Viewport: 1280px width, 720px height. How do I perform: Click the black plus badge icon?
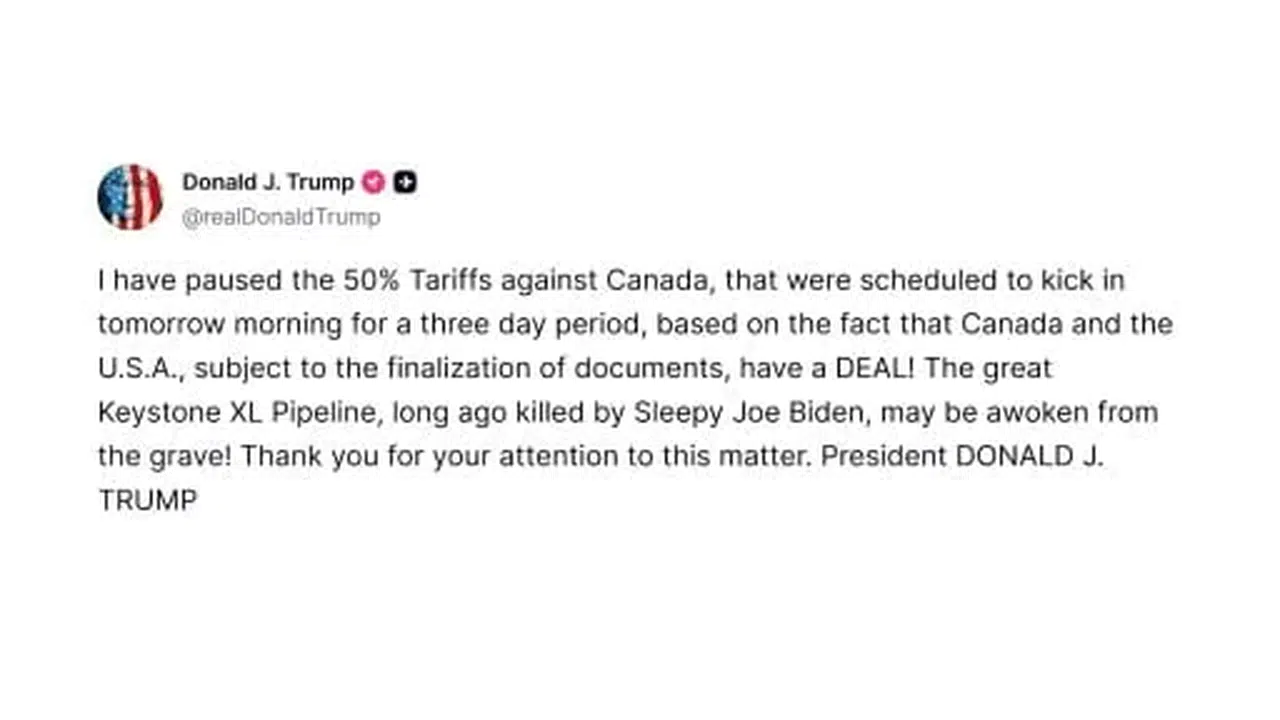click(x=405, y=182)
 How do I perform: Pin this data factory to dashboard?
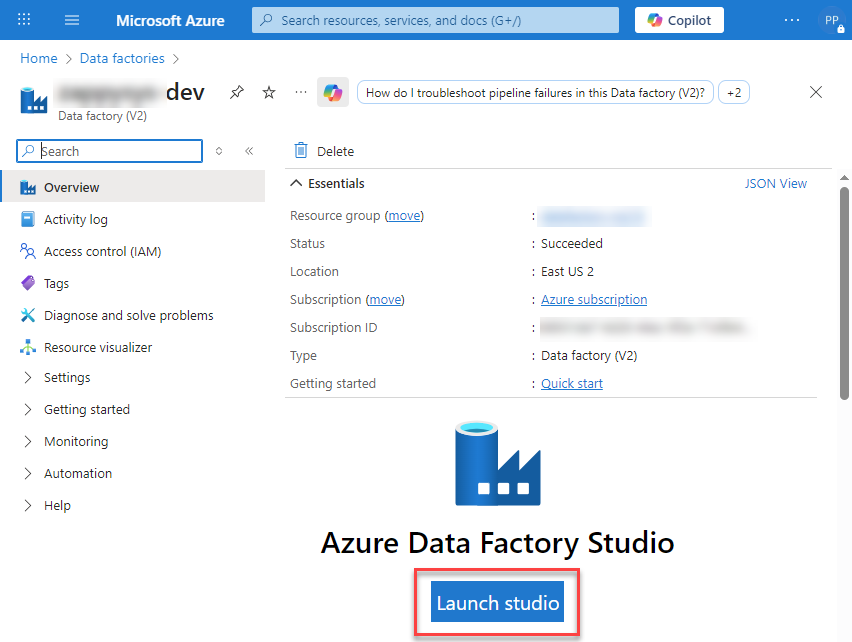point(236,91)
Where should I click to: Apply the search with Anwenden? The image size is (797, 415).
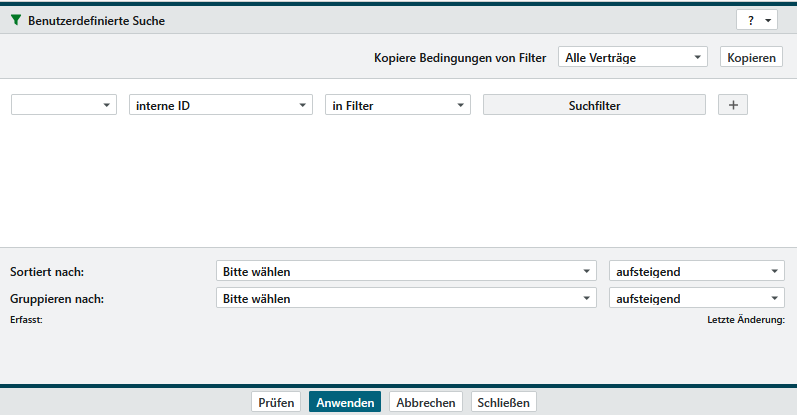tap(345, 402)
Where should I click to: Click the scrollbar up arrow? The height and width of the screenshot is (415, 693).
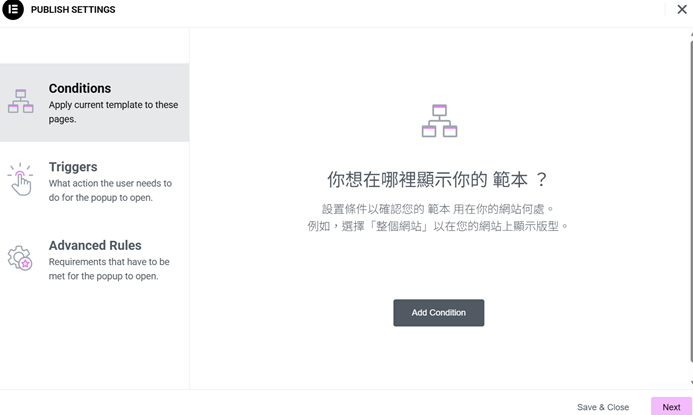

______________________________

The task: Each record must be repeated exactly, and no picture may be carried over.

Finished exercise:
Viewport: 1280px width, 720px height. How do I perform: Click the black plus badge icon?
click(x=405, y=182)
 How do I perform: Pin this data factory to dashboard?
point(236,91)
Where should I click to: Apply the search with Anwenden? The image size is (797, 415).
tap(345, 402)
Where should I click to: Click the scrollbar up arrow? The height and width of the screenshot is (415, 693).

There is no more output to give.